- Directions:
a: Translate this sentence from the network model excerpt into Spanish: "Each node is assigned a unique ID based on its property, for example, MAC address."
b: Answer these questions using the network model excerpt:
(i) What does the CNCDS strategy introduce into wireless storage systems?
(ii) What kind of antennas do the space nodes have?
(iii) What is the average node degree of all nodes in the AS network called?
c: Retype the network model excerpt from "For an AS network" up to and including "(\log N)$ WHP.".

- Supplied text:
┄┄┄┄┄┄┄┄┄┄┄┄┄┄┄┄┄┄┄┄

Yang et al.²² propose the compressive network coding–based distributed data storage (CNCDS) strategy by introducing network coding into wireless storage systems. Although the storage reliability is improved, similar to Talari and Rahnavard,¹⁸ they ignore the universality of different orthonormal basis. Gong et al.²³ propose the spatiotemporal compressive network coding (ST-CNC) strategy by exploiting the spatial and temporal correlation simultaneously, while rigorous proof is not provided and the signal model is not suitable for the SIN.

Network model and problem description

Network model

In this article, we mainly focus on the distributed data storage problem in an AS network. Suppose that the AS network consists of N similar space nodes distributed uniformly at random with omnidirectional antennas, and they have identical transmission radius R. Then, the AS network can be modeled as an undirected random geometric graph $G (N, R)$ as shown in Figure 3. Two nodes are called neighbors and can communicate directly iff their Euclidean distance is less than R. In order to remain the connectivity of AS network, R should satisfy $R^{2} = Θ (V \log N / N)$ , where V is the area of AS network.²⁹ Each node is assigned a unique ID based on its property, for example, MAC address. Without loss of generality, we assume that the node ID is $I D_{i} = {i | 1 \leq i \leq N}$ .

Figure 3.

Example of AS network.

In our AS model, we don’t make any assumption about the routing table since the proposed strategy is fully distributed. Each space node only knows the local information, which can be acquired from its neighbors. The global information (e.g. the network size) is not available for each space node, which is different from most existing strategies, for example, Talari and Rahnavard¹⁸ and Liu et al.¹⁹ For convenience to our theoretical analysis, we also assume that the link is symmetric and obstacle-free, and there is a link (either direct or indirect) between any two space nodes. Then, we provide the definition of node degree.

Definition 1: node degree

Denote by $N (u)$ the set of neighbors of node u, the number of neighbors is defined as the node degree of node u, and is denoted by $d_{n} (u)$ , that is, $d_{n} (u) = | N (u) |$ . The average node degree of all nodes in the AS network is called the density of network and is denoted by d, that is

d = \frac{1}{N} \sum_{u = 1}^{N} d_{n} (u)

(4)

For an AS network with N nodes uniformly and independently distributed in the region V, the probability that two nodes are neighbors, that is, the link probability $p_{link}$ is

p_{l i n k} = \frac{π R^{2}}{V}

(5)

Then, the density of network d can be expressed as

d = N \times p_{l i n k} = N \times \frac{π R^{2}}{V} \approx Θ (\log N)

(6)

Therefore, each node in the AS network almost has the same order of node degree $Θ (\log N)$ WHP.

┄┄┄┄┄┄┄┄┄┄┄┄┄┄┄┄┄┄┄┄

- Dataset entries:
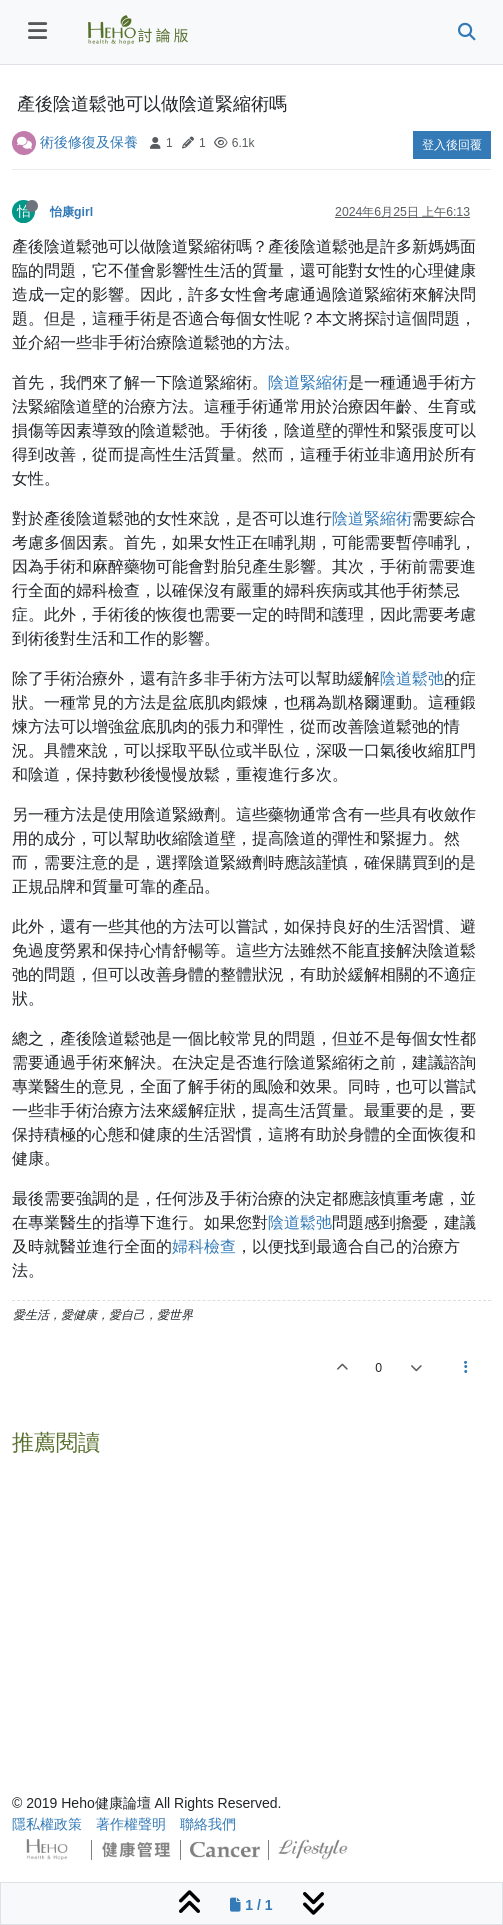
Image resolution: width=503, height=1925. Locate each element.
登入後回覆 (452, 145)
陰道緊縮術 (308, 382)
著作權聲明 (131, 1824)
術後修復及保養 (89, 142)
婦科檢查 (204, 1246)
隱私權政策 (47, 1824)
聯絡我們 (208, 1824)
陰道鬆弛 (412, 678)
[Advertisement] (251, 1605)
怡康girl (71, 212)
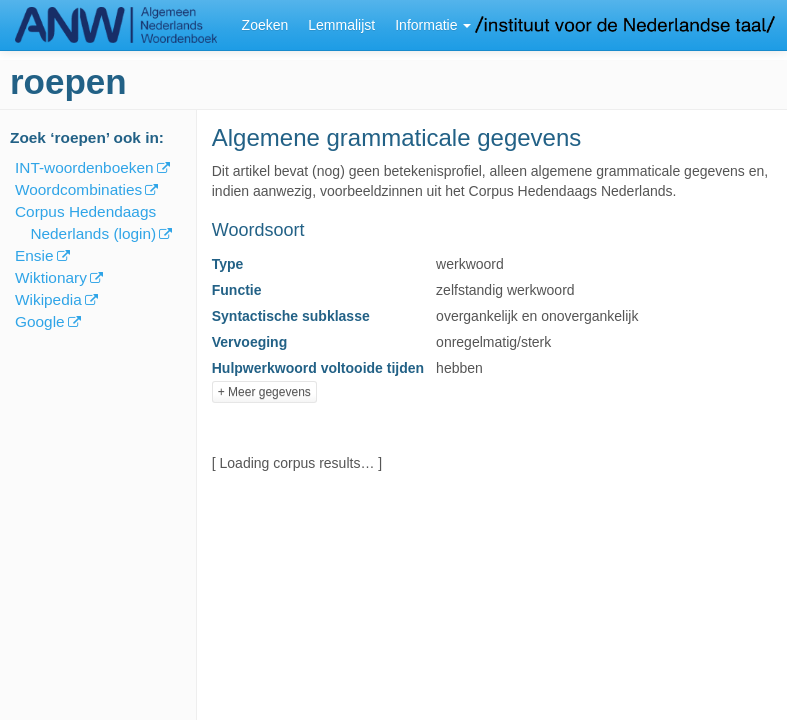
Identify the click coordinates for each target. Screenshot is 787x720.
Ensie (34, 255)
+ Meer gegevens (264, 392)
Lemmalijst (341, 25)
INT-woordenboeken (84, 167)
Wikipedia (48, 299)
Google (40, 321)
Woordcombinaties (78, 189)
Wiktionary (51, 277)
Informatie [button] (433, 25)
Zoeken (265, 25)
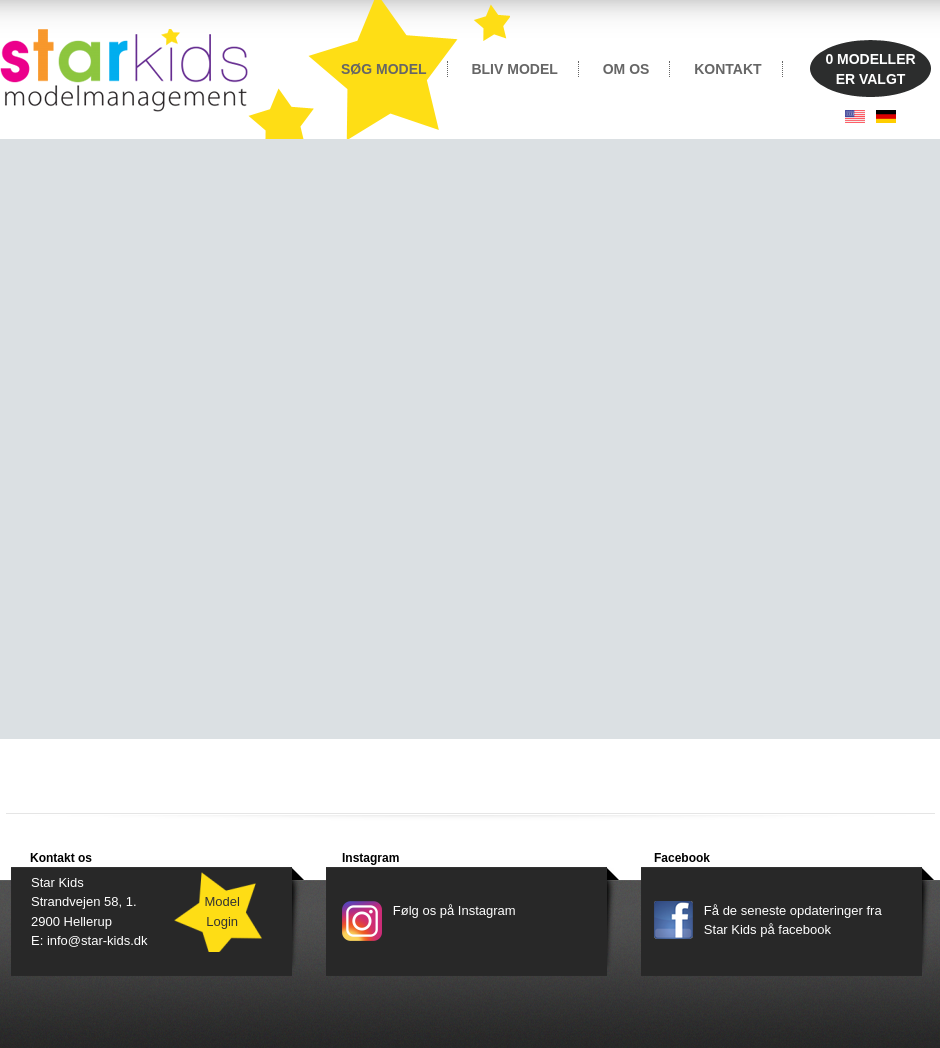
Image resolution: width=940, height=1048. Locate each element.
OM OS (626, 69)
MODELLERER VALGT (870, 69)
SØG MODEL (384, 69)
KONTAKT (727, 69)
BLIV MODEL (514, 69)
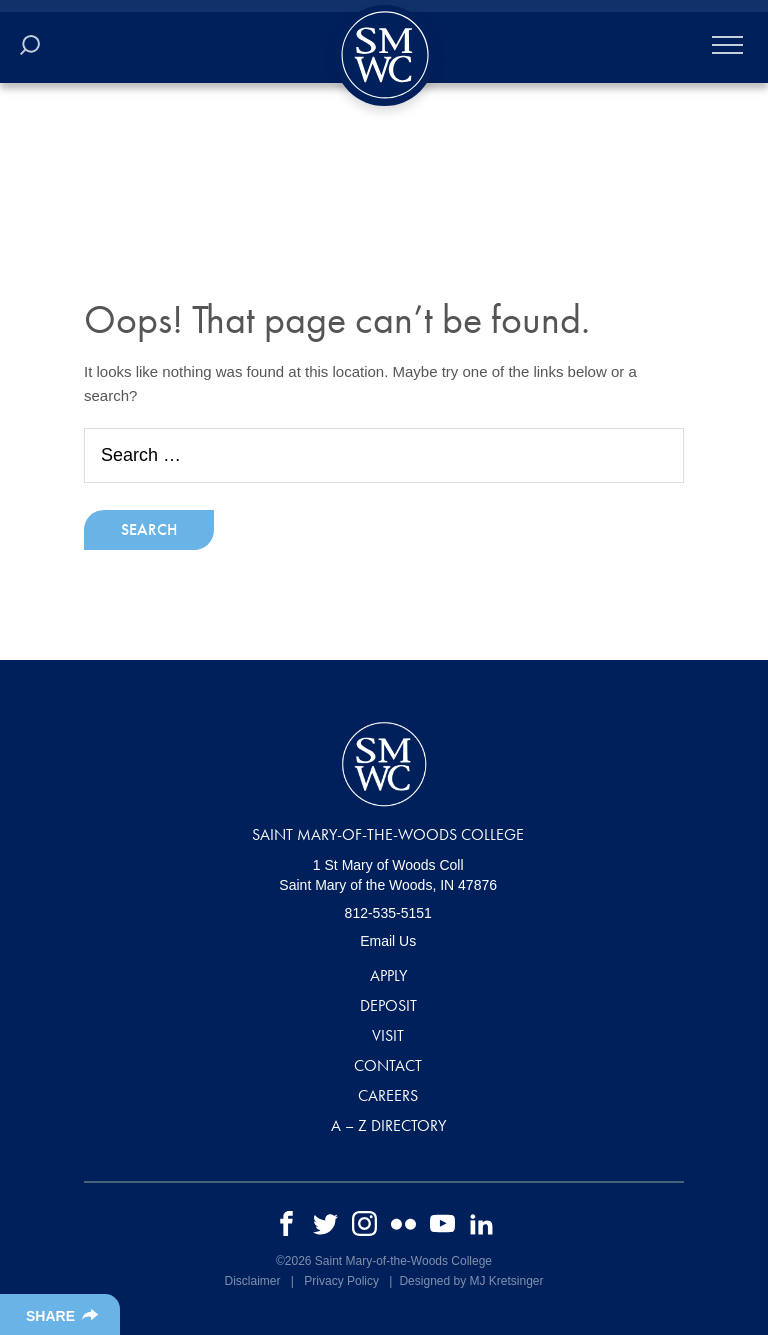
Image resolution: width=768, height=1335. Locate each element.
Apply (388, 975)
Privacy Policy (341, 1281)
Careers (388, 1095)
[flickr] (403, 1223)
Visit (388, 1035)
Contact (388, 1065)
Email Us (388, 941)
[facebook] (286, 1223)
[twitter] (325, 1223)
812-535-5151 (388, 913)
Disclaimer (252, 1281)
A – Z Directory (388, 1125)
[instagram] (364, 1223)
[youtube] (442, 1223)
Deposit (388, 1005)
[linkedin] (481, 1223)
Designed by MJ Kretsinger (471, 1281)
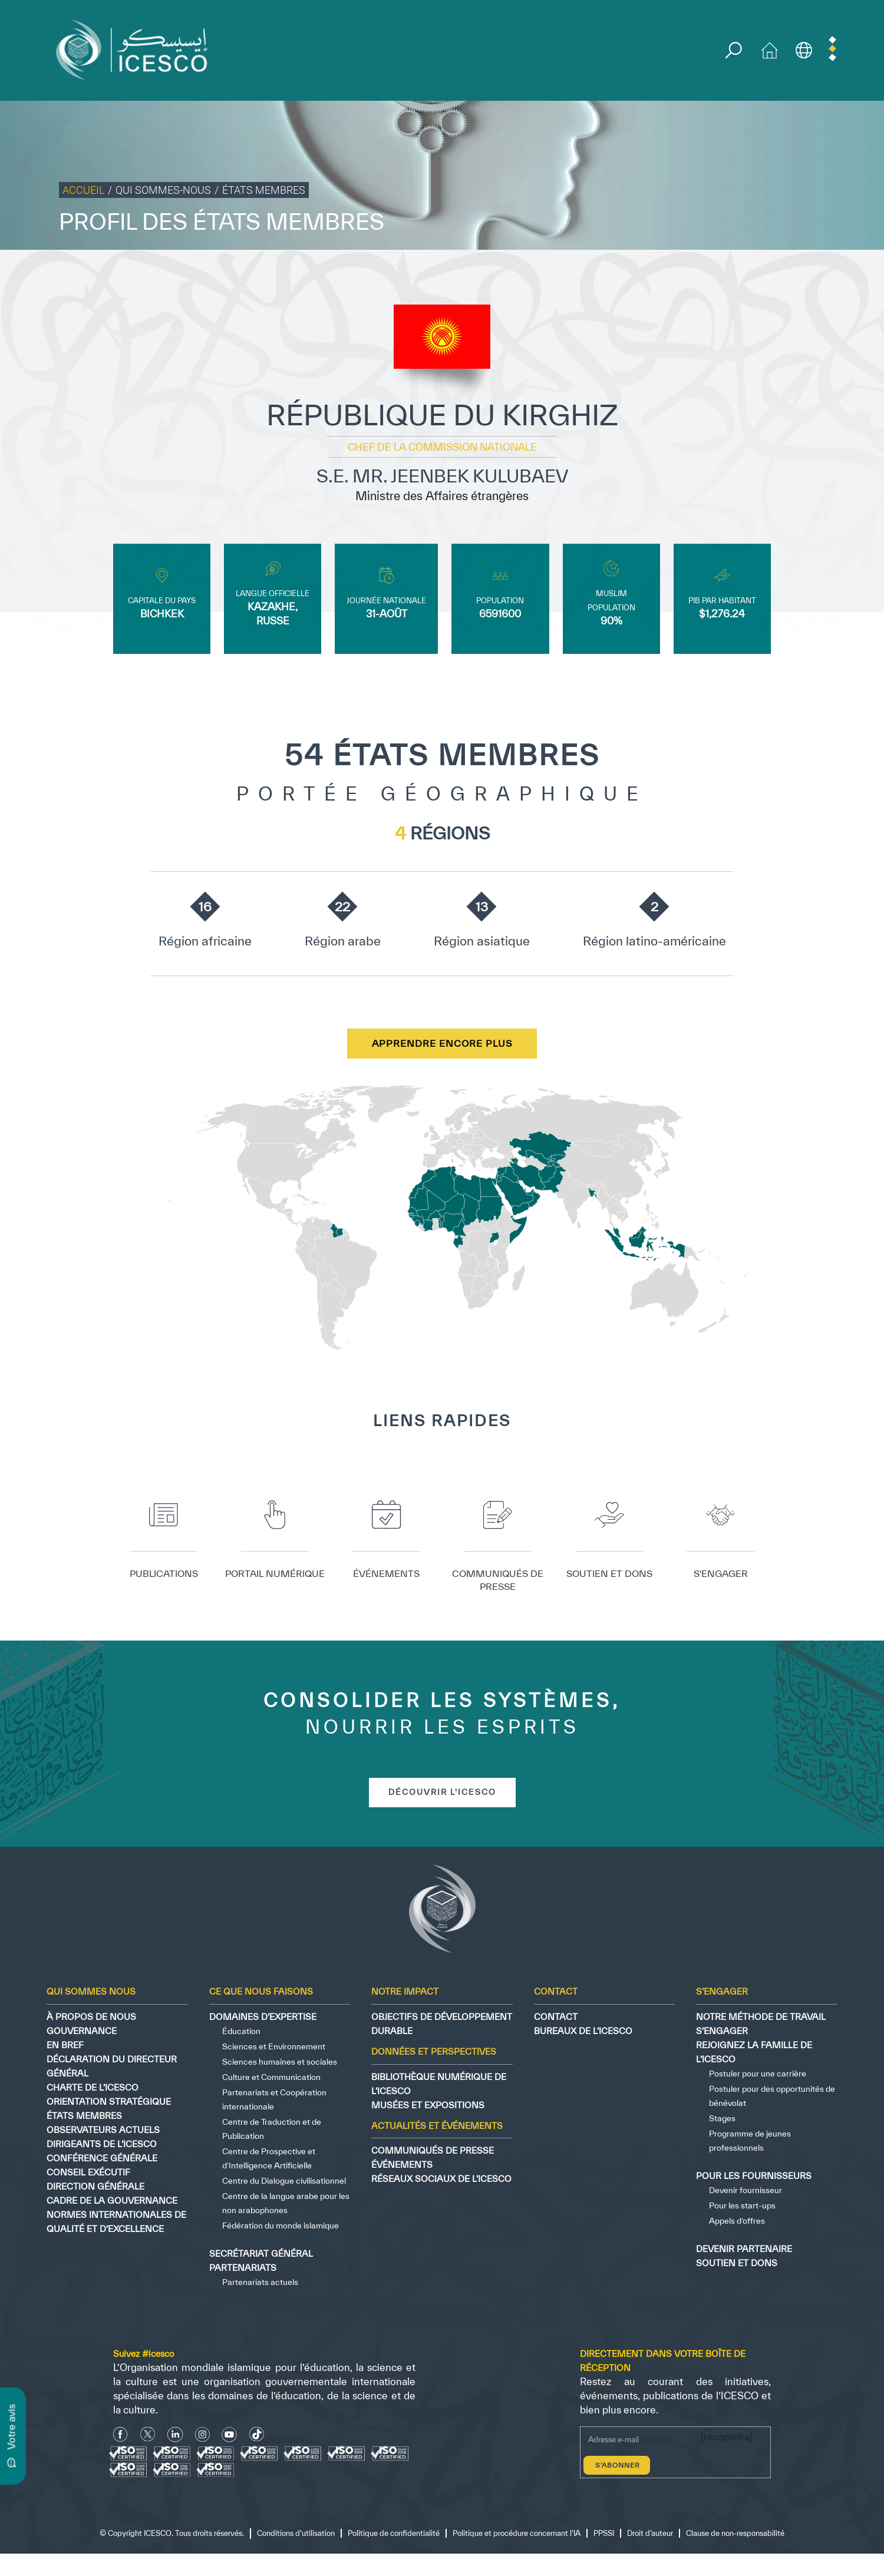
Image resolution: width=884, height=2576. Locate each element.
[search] (735, 51)
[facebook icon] (120, 2436)
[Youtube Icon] (229, 2436)
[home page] (137, 49)
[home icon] (771, 49)
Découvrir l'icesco (442, 1794)
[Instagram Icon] (202, 2436)
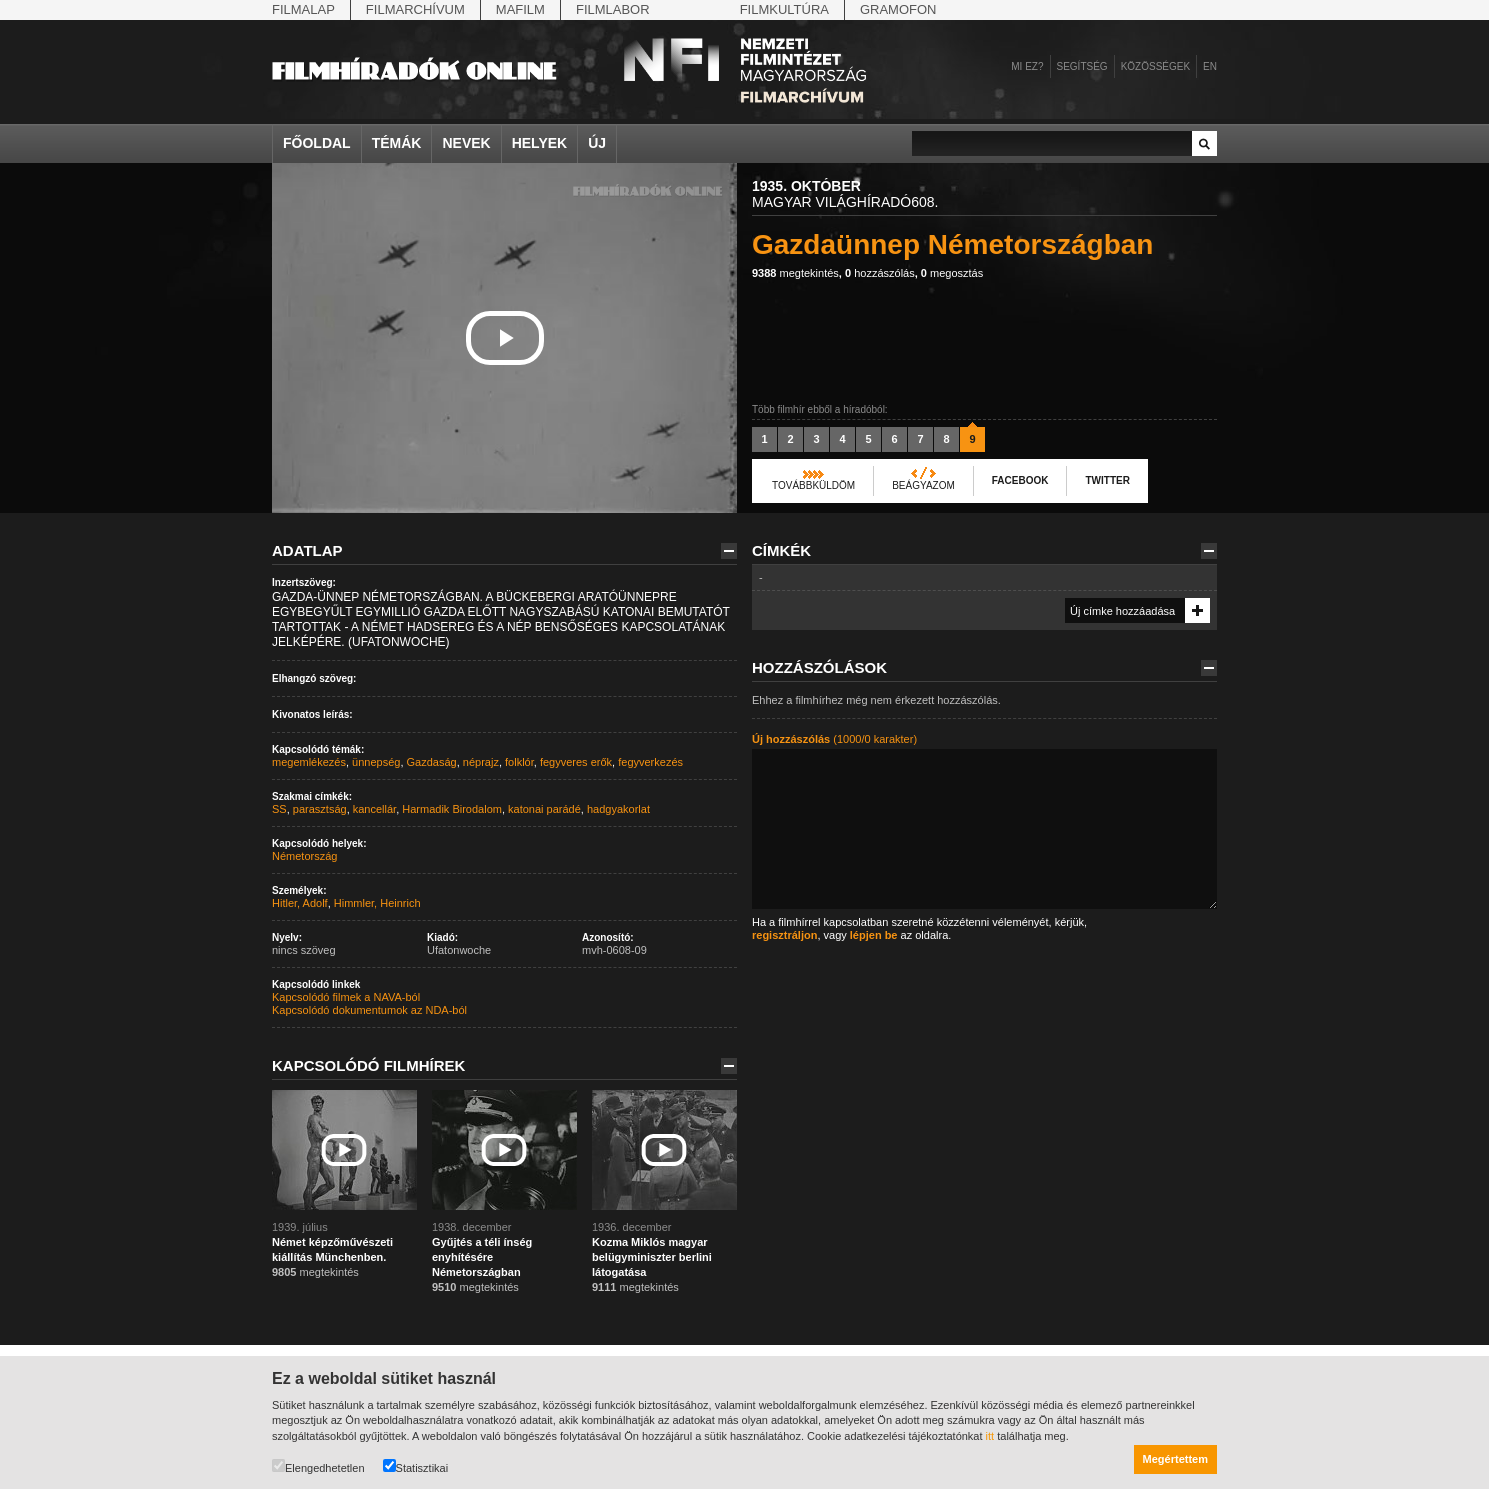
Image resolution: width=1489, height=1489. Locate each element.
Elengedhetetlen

┄┄┄┄┄┄┄┄┄┄┄┄┄┄┄┄┄┄┄┄

- Worked answers:
a: A cada nodo se le asigna un ID único basado en su propiedad, por ejemplo, la dirección MAC.

b:
(i) Network coding.
(ii) Omnidirectional antennas.
(iii) The density of network.

c:
For an AS network with N nodes uniformly and independently distributed in the region V, the probability that two nodes are neighbors, that is, the link probability $p_{link}$ is

p_{l i n k} = \frac{π R^{2}}{V}

(5)

Then, the density of network d can be expressed as

d = N \times p_{l i n k} = N \times \frac{π R^{2}}{V} \approx Θ (\log N)

(6)

Therefore, each node in the AS network almost has the same order of node degree $Θ (\log N)$ WHP.